- [TO BE DONE]: Please copy out the rows word for word, starting at the line containing "Click the 新建一个Sprint button" and ending at the line containing "[x=841, y=68]", both included.

- [GIVEN RECORDS]:
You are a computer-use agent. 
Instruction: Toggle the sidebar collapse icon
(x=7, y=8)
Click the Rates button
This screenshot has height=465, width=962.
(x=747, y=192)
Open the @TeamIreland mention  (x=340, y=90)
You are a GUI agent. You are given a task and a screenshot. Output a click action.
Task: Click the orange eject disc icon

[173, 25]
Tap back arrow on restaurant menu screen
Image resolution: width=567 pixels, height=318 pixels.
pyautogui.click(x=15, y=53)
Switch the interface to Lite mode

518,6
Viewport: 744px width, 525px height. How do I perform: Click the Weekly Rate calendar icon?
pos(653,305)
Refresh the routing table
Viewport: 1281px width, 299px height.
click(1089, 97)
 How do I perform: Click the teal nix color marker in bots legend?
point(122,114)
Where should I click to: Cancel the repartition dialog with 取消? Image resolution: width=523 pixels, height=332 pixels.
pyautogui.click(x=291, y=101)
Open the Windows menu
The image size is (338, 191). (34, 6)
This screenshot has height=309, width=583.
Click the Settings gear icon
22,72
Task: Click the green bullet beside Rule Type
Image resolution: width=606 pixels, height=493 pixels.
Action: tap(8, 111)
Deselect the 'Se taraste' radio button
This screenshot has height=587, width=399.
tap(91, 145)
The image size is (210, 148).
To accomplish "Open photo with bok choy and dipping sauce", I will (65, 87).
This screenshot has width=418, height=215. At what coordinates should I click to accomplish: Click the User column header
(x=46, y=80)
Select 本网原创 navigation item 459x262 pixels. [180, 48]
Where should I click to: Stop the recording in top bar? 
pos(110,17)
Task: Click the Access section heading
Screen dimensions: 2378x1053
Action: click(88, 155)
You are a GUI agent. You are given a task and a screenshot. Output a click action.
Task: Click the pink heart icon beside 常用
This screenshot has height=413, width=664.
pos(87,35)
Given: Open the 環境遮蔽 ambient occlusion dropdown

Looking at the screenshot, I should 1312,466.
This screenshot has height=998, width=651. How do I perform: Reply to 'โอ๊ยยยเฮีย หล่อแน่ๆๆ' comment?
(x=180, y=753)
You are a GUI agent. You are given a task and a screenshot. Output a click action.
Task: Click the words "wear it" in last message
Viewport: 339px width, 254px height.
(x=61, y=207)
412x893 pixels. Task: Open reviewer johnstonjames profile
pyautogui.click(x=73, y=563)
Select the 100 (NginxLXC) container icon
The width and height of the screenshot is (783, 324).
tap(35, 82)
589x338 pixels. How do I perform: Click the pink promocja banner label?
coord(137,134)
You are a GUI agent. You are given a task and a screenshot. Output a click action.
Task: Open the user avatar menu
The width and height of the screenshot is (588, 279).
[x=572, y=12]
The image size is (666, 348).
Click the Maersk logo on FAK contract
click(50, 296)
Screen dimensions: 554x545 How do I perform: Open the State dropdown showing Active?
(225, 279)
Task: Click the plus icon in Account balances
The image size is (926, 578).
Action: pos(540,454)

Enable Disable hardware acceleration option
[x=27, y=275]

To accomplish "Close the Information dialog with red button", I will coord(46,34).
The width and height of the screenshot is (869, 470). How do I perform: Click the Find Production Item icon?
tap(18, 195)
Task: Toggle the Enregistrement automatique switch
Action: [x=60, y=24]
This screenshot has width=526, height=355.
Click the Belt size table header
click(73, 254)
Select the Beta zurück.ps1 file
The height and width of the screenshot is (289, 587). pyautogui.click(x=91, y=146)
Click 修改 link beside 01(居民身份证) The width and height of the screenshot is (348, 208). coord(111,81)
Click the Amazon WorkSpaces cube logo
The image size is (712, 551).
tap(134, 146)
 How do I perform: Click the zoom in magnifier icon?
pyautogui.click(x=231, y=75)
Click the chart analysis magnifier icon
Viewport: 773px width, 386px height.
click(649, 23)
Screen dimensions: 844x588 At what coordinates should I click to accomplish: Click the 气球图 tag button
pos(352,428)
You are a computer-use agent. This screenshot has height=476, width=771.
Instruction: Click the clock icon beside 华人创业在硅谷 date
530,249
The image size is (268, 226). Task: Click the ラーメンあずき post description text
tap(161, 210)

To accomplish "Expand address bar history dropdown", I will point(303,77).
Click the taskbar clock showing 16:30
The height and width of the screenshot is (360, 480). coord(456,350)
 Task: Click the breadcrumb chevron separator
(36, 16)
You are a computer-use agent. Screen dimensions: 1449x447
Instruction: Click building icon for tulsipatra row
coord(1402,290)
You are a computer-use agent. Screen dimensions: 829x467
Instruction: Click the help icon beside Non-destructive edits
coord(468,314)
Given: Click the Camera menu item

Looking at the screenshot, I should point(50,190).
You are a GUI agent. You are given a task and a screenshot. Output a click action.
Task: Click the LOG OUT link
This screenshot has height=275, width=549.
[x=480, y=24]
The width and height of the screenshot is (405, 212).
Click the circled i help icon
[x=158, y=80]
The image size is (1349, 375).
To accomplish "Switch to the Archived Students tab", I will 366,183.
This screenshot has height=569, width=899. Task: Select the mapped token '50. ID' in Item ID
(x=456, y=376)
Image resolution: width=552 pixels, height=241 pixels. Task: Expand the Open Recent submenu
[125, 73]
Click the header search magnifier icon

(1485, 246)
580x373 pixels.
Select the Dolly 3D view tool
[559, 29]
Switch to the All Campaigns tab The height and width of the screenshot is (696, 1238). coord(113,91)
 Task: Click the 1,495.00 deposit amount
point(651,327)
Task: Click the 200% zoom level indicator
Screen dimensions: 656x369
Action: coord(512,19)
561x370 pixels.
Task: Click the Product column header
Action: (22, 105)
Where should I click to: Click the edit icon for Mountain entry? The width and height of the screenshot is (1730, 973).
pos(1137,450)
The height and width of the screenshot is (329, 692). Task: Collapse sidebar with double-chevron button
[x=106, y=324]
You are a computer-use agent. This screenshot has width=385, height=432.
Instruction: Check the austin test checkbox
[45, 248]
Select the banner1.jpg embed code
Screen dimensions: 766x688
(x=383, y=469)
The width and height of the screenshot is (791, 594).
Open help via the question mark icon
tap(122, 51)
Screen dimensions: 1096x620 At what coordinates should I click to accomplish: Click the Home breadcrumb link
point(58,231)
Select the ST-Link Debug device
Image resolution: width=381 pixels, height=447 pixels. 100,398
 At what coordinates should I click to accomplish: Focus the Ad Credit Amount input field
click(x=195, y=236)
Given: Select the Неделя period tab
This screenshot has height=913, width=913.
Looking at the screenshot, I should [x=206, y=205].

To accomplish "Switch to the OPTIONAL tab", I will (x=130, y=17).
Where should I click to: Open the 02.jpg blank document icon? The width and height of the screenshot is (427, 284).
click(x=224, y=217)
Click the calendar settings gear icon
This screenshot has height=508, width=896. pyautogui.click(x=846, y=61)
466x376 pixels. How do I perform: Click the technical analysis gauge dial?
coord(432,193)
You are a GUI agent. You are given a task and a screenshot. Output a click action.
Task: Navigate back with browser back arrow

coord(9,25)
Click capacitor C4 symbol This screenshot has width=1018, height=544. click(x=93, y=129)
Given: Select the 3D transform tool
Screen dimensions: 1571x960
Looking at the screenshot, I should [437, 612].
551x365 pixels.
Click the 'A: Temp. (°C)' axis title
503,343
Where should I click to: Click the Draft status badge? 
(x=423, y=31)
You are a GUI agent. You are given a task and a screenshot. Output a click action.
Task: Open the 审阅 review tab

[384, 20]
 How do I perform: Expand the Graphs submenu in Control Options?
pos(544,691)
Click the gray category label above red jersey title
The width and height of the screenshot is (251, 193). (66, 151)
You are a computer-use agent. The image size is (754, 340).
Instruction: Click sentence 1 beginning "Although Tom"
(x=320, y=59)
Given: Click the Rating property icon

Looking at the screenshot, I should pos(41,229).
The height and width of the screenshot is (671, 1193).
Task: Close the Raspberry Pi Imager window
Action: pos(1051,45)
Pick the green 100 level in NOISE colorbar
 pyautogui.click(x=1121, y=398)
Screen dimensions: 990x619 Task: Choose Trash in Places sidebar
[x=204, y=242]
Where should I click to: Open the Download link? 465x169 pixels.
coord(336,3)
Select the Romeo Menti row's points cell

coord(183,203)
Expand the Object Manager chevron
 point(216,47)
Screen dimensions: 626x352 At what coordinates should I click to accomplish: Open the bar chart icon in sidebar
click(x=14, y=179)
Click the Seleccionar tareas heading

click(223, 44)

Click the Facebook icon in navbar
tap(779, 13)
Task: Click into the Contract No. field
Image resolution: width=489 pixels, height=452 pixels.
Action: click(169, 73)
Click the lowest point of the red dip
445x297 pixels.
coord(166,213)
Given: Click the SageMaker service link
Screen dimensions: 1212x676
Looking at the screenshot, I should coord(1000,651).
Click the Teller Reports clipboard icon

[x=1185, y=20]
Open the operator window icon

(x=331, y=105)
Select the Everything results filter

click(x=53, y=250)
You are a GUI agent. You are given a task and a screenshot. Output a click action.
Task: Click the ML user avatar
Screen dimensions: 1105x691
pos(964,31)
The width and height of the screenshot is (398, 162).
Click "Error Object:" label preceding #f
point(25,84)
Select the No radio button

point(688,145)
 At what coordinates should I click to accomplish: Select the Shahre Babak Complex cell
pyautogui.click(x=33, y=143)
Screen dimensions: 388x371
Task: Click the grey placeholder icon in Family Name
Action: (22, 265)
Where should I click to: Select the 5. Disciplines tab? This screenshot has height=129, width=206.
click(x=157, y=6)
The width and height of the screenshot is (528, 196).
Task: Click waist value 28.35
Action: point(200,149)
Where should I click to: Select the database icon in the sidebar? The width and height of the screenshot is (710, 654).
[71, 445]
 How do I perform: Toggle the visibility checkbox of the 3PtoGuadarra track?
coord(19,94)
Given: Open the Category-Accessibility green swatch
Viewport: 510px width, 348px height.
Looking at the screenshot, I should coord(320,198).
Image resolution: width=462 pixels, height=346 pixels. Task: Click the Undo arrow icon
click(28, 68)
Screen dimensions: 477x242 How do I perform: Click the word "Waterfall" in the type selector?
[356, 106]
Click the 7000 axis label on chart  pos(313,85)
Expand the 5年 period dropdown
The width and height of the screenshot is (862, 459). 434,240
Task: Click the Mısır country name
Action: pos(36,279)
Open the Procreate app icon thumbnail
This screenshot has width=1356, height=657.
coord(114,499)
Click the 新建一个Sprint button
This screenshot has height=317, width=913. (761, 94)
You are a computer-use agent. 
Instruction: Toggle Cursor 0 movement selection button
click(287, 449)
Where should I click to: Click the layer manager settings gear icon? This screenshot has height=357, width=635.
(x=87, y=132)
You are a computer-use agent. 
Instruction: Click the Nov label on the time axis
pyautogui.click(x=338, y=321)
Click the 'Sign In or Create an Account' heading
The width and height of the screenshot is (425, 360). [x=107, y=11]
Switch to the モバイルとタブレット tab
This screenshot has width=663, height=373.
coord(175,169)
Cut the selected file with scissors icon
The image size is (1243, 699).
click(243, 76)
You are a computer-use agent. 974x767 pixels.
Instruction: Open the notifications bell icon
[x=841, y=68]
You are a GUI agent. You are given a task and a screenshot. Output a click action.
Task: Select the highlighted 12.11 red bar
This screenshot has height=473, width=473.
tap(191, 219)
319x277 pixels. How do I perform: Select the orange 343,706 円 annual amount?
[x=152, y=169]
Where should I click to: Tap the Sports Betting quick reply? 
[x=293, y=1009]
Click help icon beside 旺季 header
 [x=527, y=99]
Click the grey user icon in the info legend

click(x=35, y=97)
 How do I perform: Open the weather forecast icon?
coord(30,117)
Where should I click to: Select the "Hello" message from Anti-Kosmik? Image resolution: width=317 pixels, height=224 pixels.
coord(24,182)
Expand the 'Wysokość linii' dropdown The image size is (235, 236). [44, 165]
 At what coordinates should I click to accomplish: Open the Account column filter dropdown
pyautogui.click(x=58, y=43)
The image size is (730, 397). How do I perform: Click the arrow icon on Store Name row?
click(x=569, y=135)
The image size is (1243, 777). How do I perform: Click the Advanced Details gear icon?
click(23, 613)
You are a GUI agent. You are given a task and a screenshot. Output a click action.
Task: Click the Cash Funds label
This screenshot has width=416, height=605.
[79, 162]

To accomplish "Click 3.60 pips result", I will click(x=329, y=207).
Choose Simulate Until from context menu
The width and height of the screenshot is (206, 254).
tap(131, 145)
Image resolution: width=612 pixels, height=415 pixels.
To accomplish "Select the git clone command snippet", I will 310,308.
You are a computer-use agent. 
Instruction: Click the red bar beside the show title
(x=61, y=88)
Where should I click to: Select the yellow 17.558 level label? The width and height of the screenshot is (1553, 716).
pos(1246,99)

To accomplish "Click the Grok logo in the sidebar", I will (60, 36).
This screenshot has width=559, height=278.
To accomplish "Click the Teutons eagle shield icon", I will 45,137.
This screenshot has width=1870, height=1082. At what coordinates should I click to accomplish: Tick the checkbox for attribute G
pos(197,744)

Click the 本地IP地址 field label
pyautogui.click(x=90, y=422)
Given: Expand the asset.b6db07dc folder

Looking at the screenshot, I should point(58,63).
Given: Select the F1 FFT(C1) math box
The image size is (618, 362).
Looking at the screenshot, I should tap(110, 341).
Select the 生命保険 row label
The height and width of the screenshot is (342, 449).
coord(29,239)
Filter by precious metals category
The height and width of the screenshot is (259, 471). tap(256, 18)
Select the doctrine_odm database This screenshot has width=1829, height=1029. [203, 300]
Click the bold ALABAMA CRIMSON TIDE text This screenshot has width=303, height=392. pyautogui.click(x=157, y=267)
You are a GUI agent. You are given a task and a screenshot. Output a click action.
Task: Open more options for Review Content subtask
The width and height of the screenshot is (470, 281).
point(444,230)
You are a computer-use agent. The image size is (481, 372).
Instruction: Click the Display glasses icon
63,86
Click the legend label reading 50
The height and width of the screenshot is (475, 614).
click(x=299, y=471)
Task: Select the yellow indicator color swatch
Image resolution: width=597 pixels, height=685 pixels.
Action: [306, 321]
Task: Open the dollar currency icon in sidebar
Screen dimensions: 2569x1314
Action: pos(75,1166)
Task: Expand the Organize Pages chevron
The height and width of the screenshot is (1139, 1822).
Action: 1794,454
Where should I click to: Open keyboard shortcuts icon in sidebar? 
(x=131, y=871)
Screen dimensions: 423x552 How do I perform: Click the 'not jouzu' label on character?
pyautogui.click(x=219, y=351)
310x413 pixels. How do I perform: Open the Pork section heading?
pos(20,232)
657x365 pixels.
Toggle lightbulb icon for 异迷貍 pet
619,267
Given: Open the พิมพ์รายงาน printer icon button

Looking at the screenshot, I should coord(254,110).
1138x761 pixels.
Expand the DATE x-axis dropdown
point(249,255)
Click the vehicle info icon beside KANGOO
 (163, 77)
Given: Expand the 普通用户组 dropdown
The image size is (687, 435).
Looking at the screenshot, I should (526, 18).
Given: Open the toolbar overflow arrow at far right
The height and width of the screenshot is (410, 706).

- [SOLUTION TO THIS PROBLEM]:
Click the 新建一个Sprint button
This screenshot has height=317, width=913. (761, 94)
You are a computer-use agent. 
Instruction: Toggle Cursor 0 movement selection button
click(287, 449)
Where should I click to: Click the layer manager settings gear icon? This screenshot has height=357, width=635.
(x=87, y=132)
You are a computer-use agent. 
Instruction: Click the Nov label on the time axis
pyautogui.click(x=338, y=321)
Click the 'Sign In or Create an Account' heading
The width and height of the screenshot is (425, 360). [x=107, y=11]
Switch to the モバイルとタブレット tab
This screenshot has width=663, height=373.
coord(175,169)
Cut the selected file with scissors icon
The image size is (1243, 699).
click(243, 76)
You are a computer-use agent. 974x767 pixels.
Instruction: Open the notifications bell icon
[x=841, y=68]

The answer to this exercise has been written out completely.